I read this on another blog (apologies for not remembering which), and it suits the moment: I'm not dead, but I am buried.
I feel like I'm lying down and there are 547 (not 546, not 543. 547) itchy, wet wool blankets on top of me. Every time I complete one of the often ludicrous tasks on my list, some unseen presence peels one blanket back. I don't know where the blankets end up, but I hope it's not on top of you. The good news is that 1) being buried and all, I am only dimly aware of the unprecedented mess that currently constitutes my home and 2) I should be free from most of the blankets by this time next week.
Which is my roundabout way of saying that I'll be leaving the nest for a few days, my lovelies. I'm going to sign off with an excerpt from the story I'm writing. Or, to be more precise, the story I'm theoretically writing. When I return, it'll serve to remind me that writing is something I do.
'Cuz I keep forgetting, dammit.
Anyways, here's a little bit of it. No title, no nothing:
It is Marivic’s idea of what an old white woman might like: loose black tea, a tin of English lemon biscuits, petite cubes fashioned from pink sugar, and—Marivic loved this best—a tea strainer in the shape of a house.
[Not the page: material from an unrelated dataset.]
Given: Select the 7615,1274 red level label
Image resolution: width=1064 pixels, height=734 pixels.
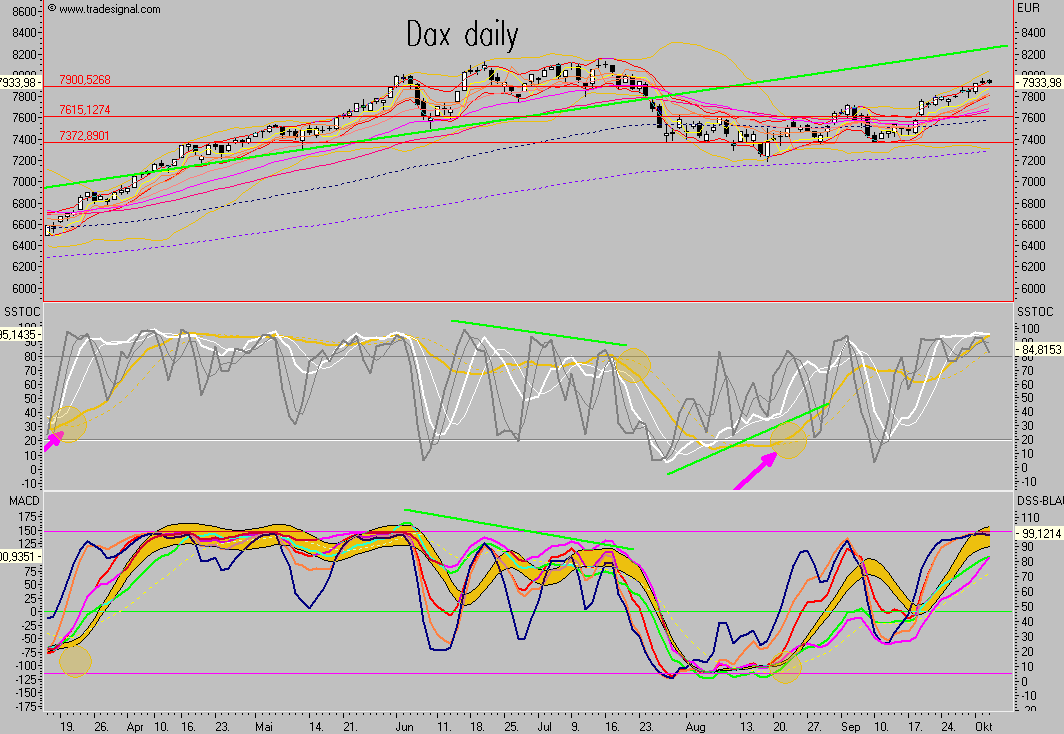Looking at the screenshot, I should pos(82,109).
She’d packed it all with exaggerated care into a floral gift bag and tied it with raffia. But when she smiled and handed it to Mrs. Harrison, she knew immediately she’d made a mistake. Better to have brought a bottle of Scotch or a ladies’ polo shirt from Pebble Beach. Marivic made a mental note to always take her new mother-in-law’s subtle hints at face value: “Tish? Tish once played golf with President Bush! The older one, mind you,” she had said. And also, “That Tish loves her cocktail hour.”
“Well, thank you, sweetheart,” Mrs. Harrison said. She fingered the raffia as if it were the hair of an ugly child.
“You’re so welcome. Thank you for having us, Mrs. Harrison.”
“Oh, call me Tish. The only Mrs. Harrison I ever knew was my mother-in-law!” She passed Marivic’s gift to a small, doughy woman who seemed to have emerged from the kitchen for just that purpose. “Now let me look at you,” she said. She held Marivic’s chin in her hand—her fingers smelled of tobacco—and turned the young woman’s face from side to side. Marivic wondered if she should open her mouth and allow her teeth to be inspected. “Lovely, Jonathan! Lovely.”
“Thanks, Tish. It’s great to see you. It’s been too long.” He embraced his mother’s childhood friend, crushing her thin body to his chest.
“You always were just too, too handsome,” Tish murmured. She excused herself then, explaining that she couldn’t miss her afternoon soap opera. The doughy woman—whose name turned out to be Penny—showed Jonathan and Marivic to their room.
“You look familiar,” Jonathan said. “You’ve worked here a long time, haven’t you?”
“Yes, sir, I have. I remember when you were just a boy. What a firecracker you were!”
Jonathan laughed and turned to Marivic, who usually couldn’t get enough of hearing stories about his childhood mishaps: the time he mistook shaving cream for whipped cream, for example, or his uncanny ability to break a window whenever a ball of any sort left his hands.
The first time Jonathan took Marivic home to his parents, she spent an inordinate amount of time leafing through the family photo albums, ever alert for any picture in which he appeared. Early on, Jonathan attributed this fervent curiosity about his childhood to her upbringing. After all, not only did the Lozada family know everything about each other, they made sure to know everything about anyone else who innocently wandered into close proximity. Jonathan thought of them as a human vacuum or—on his less patient days—as a giant preying mantis sucking all available information out of passersby. He had yet to recover from the time one of Marivic’s aunts—he couldn’t remember which; there were several—asked him how much his house had cost. “Excuse me?” he’d said. And she repeated the question a little more slowly, thinking that her accent was standing in the way of proper communication. Jonathan skillfully responded not with how much his house had cost, but with how much it was worth on the market. The aunt was mollified.
But today Marivic wasn’t interested in the firecracker of a boy Jonathan used to be as he treaded the well-kept sidewalks of Albany, New York. She wasn’t laughing, or even smiling. After Penny had left the room and shut the door behind her, Marivic said, “What, exactly, were you thanking her for?”
“No, not Penny, for God’s sake. Tish. Were you thanking her for saying that I was ‘lovely’? That so does not make any sense, Jonathan.”
At times like this, Jonathan realized what an excellent mother Marivic would one day be. He admired her unwavering idea of what constituted acceptable and unacceptable behavior. He loved the way she smirked when angry. The hand on her hip, the tilt of her small, perfect head. She had no idea that her scolding only made him want to remove her clothing as quickly as possible. “But you are lovely,” he said, tackling her onto the bed.